**What you will do**
Print the line that contains "You are a computer-use agent.", then every line after it until the entries end, exactly as they read; do not include pictures.

Saved data entries:
##############################
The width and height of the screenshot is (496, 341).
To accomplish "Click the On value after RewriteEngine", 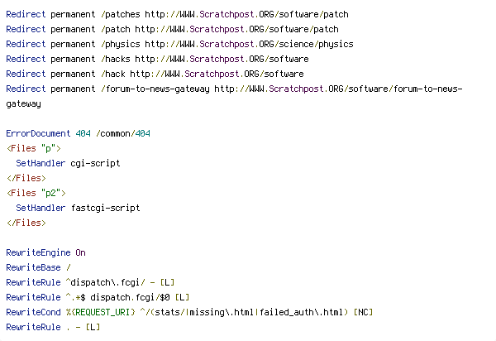I will point(80,252).
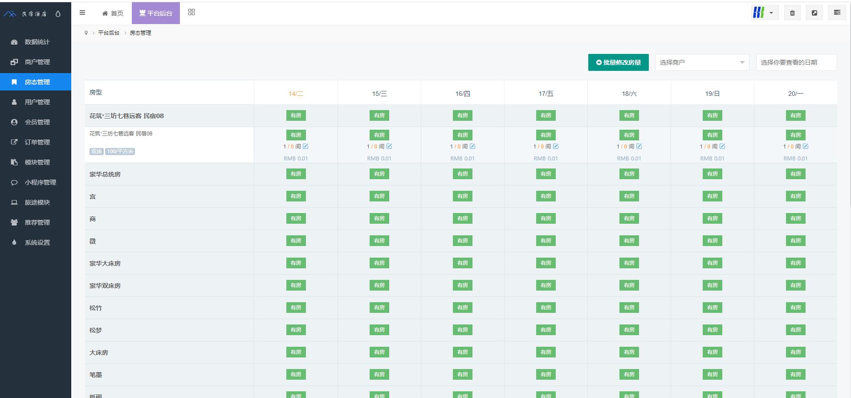Collapse sidebar with the hamburger icon
Viewport: 851px width, 398px height.
(x=82, y=13)
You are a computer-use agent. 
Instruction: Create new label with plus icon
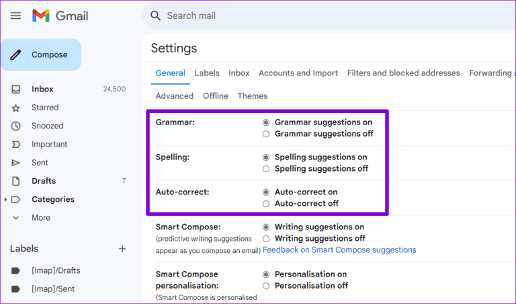tap(122, 249)
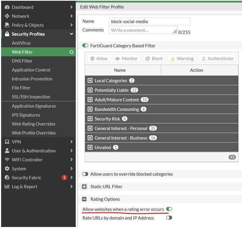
##############################
**Exercise output**
You are a computer-use agent. 
Instruction: Create new label with plus icon
tap(122, 249)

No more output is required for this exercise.